I grew up eating dessert every day after dinner, but I didn’t continue that tradition when I became a mom. In fact, I don’t serve dessert at all.
Why I Don’t Serve Dessert
I don’t think that serving dessert to kids develops healthy eating habits. Sugar is addictive, especially for children. So if they know a slice of chocolate cake is waiting for them, they’re likely to pass up much of the healthy dinner on their plates.
Everyone’s solution to this seems to be to turn dessert into a prize that is earned by eating the whole dinner. But this is where I can’t get on board.
I am just gonna say it: sugar is a drug. Most children crave sweets, as well as fats. From what I understand, this is an adaptation from long ago when they needed to eat lots of fruits and berries and to get enough fat to sustain their growing brains, but in today’s (first) world where food is easily accessible, it looks like an addiction to cookies and cupcakes.
Kids will finish their dinner to “earn” dessert whether they like the food or not. They will keep eating when they’re body is telling them they’re full.
I want to raise children who are in touch with their body’s cues. I want to encourage eating when hungry and stopping when it feels like enough. Using treat foods as motivation to eat healthy food doesn’t sound like the way to do that, to me.
Compounding all of this is the fact that sugar impacted my child’s sleep tremendously, as well as her behavior. When working with a sleep consultant we were advised to keep all sugar, including natural sugars like those in fruits or honey, out of both lunch and dinner, as well as any time after dinner.
Despite my opinions on sugar, I do not like to restrict foods.

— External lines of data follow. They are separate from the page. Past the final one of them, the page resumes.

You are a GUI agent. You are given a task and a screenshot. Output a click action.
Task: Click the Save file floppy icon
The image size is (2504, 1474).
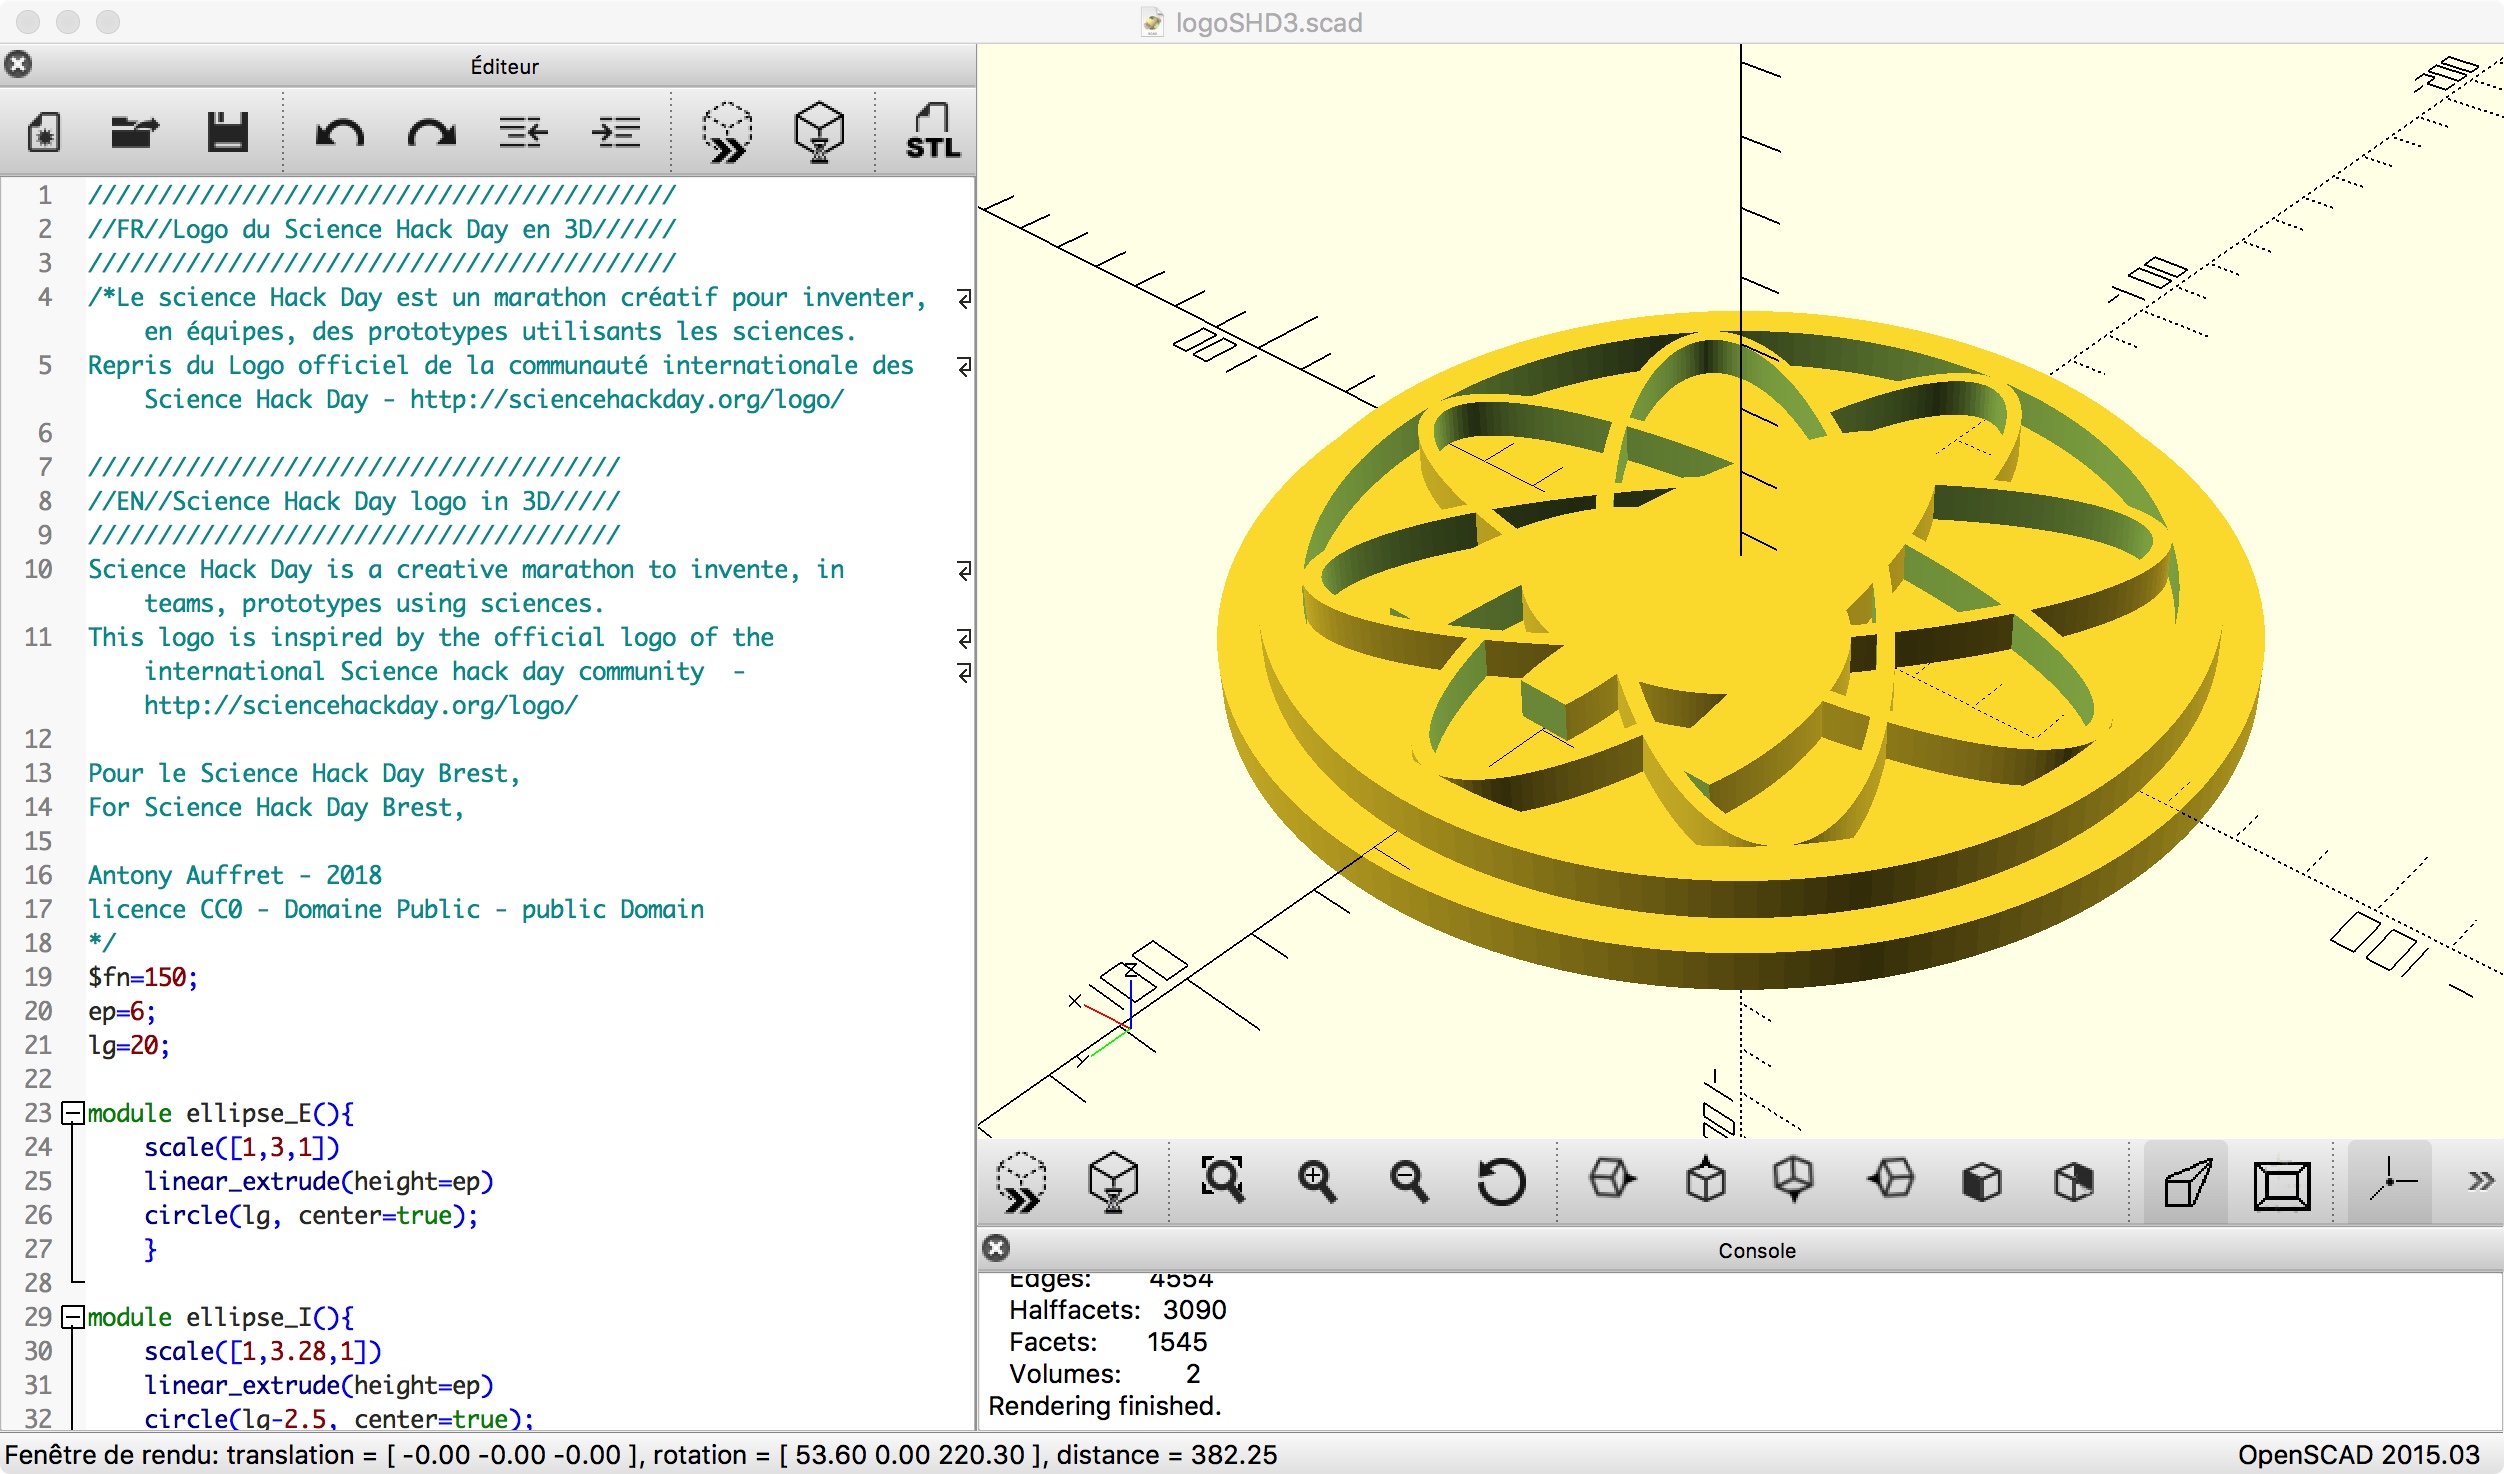tap(227, 132)
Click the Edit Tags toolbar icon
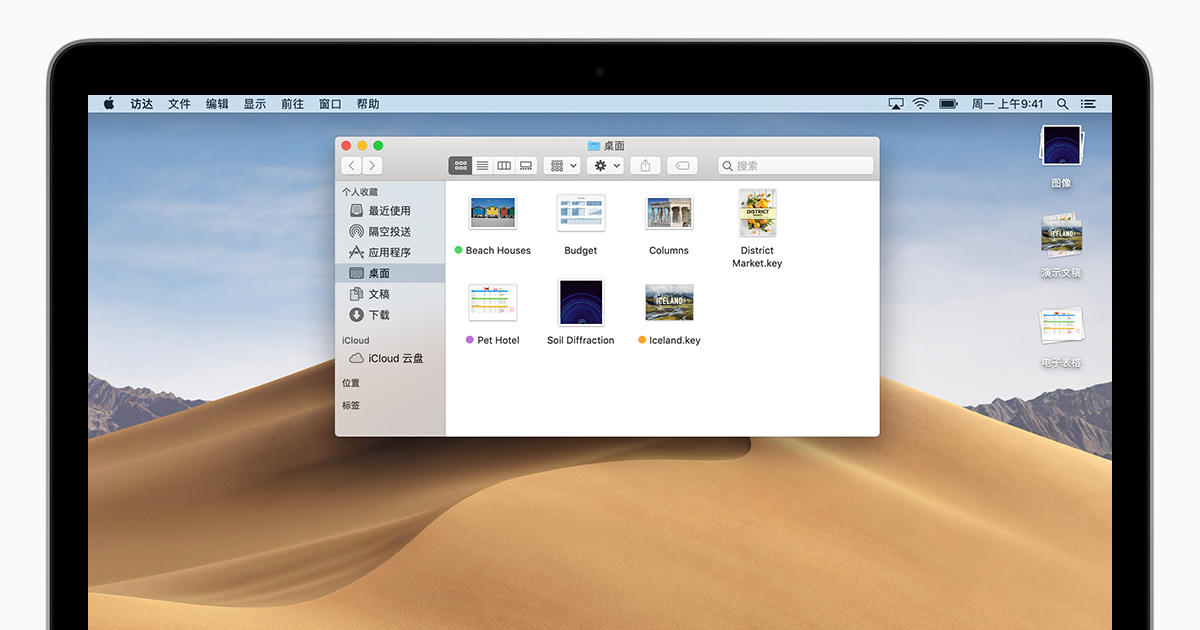 click(682, 166)
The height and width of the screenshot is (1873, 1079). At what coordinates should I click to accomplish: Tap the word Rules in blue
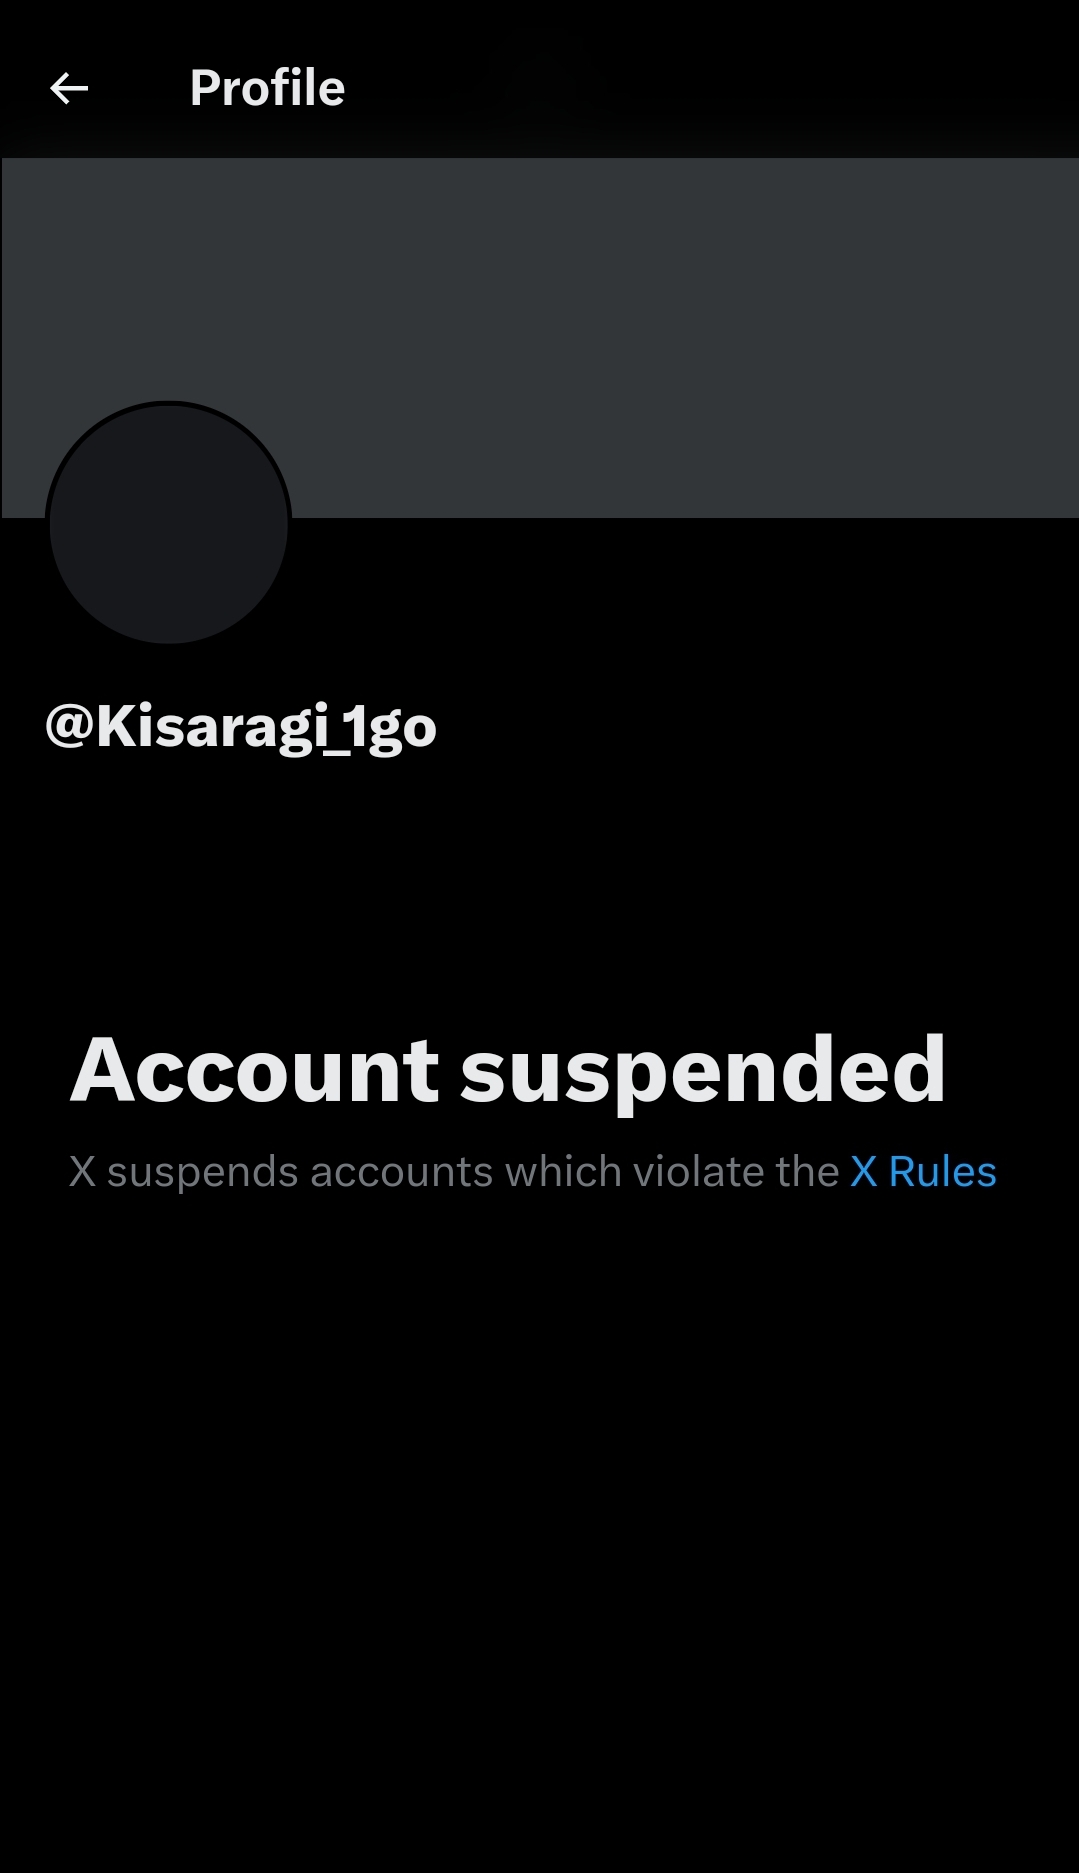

During my childhood my mom strictly limited my added sugar intake, leading me to rebel and consume primarily mocha frappuccinos and Oreo cookies as a teen and into my twenties. I still struggle with sugar addiction and binge eating sweet, high fat foods.
As a mom, here’s what I do instead of dessert: I offer sugary breakfasts a few times a week. I picked up this idea from my Italian husband who grew up eating morning meals like Nutella on toast. I serve peanut butter and jelly or Nutella and banana sandwiches, pancakes, or a sugary cereal like Lucky Charms generally on the weekends. Throughout most of the week I stick to oatmeal and fruit.
I also offer fun treats for the afternoon snack a few times per week. The standard snack is yogurt and fruit but I like to throw in things like s’mores, cookies and milk, or even go out for ice cream if it’s warm out.
Serving dessert foods in the morning makes sure they don’t mess up my kid’s sleep. Afternoon snack also proved to be far enough away from bedtime to not impact it. This also helped make sure that at lunch and dinner my child had a healthy appetite and was ready to eat a full, balanced meal.
In the end I have to fully admit that sharing sweets is one way my family bonds! I would never want to cut sugar out of our lives, but I am definitely on board with limiting how much of it we consume and deciding when in the day is the best time for it!